In addition to a possible 30-year sentence for assault with intent to murder, Gatrell faces additional penalties for convictions of assault, battery and carrying a concealed weapon with intent to injure.
The stabbing victim, Jerry Edward Moreland, was hospitalized on July 20, 1995, for treatment of stab wounds.
Moreland testified Wednesday that the events leading up to the stabbing began two days earlier when an argument began after Moreland asked Gatrell about a drink he was mixing.
"He began cursing me and threatening me and I told him I couldn't have this in my house," Moreland said.
That night, Gatrell went after Moreland with a claw hammer, according to testimony.
Gatrell fled and the next day, his family obtained emergency psychiatric commitment papers for him.
Deputies spotted him that night in the Halfway area around 7 p.m., but he fled on foot.
He later was spotted going into the Virginia Avenue property, where he lived in a smokehouse behind the farmhouse.
The property was searched by police but Gatrell was not found.
Moreland testified that on July 20, he was outside near the outbuilding when Gatrell approached him.

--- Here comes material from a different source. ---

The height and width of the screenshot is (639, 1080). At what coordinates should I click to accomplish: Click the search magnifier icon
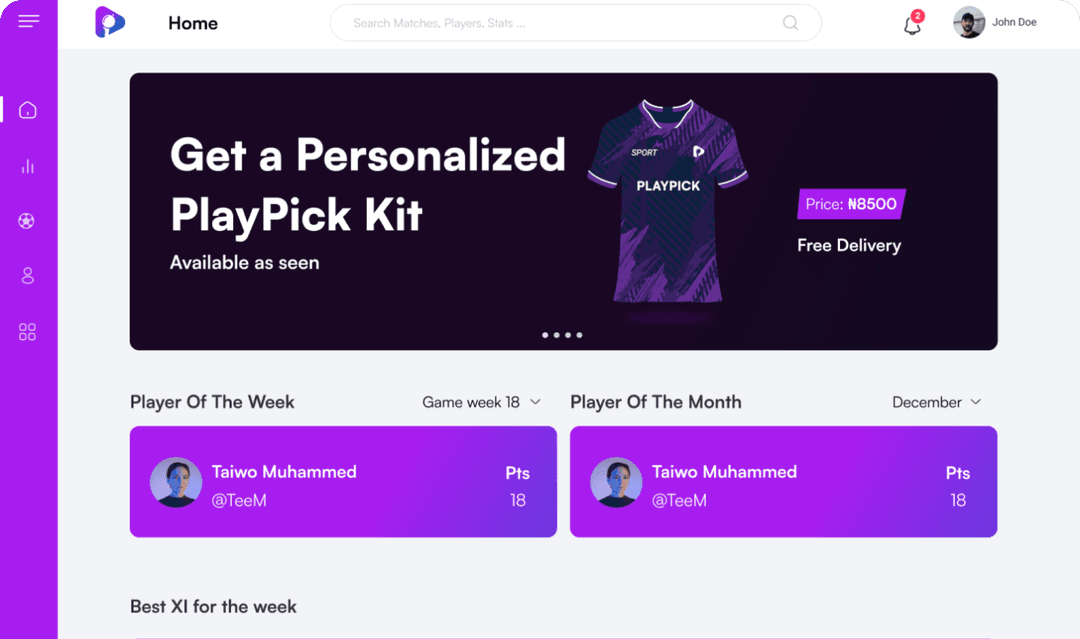point(790,23)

During a confrontation, Moreland apparently sprayed a pepper spray onto Gatrell but it had no effect.
Gatrell bit Moreland in the arm and stabbed him in the back twice as Moreland ran to the house for protection.
Inside, Gatrell stabbed Moreland three times in the chest and many times in the face, in full view of Moreland's wife and three children.
"He said he was going to kill me," Moreland said. He sustained serious facial cuts, wounds to his hands and wrists and several stab wounds to the back and chest, one of which collapsed his lung.
Gatrell, his eyes watering from the effects of the irritant, ran off laughing, witnesses told police.
A search ended when a "war whoop" was heard coming from a wooded area near the family farm, allowing police to close in on Gatrell.
He surrendered without incident, professing himself as an Indian and "a warrior for Christ," deputies said.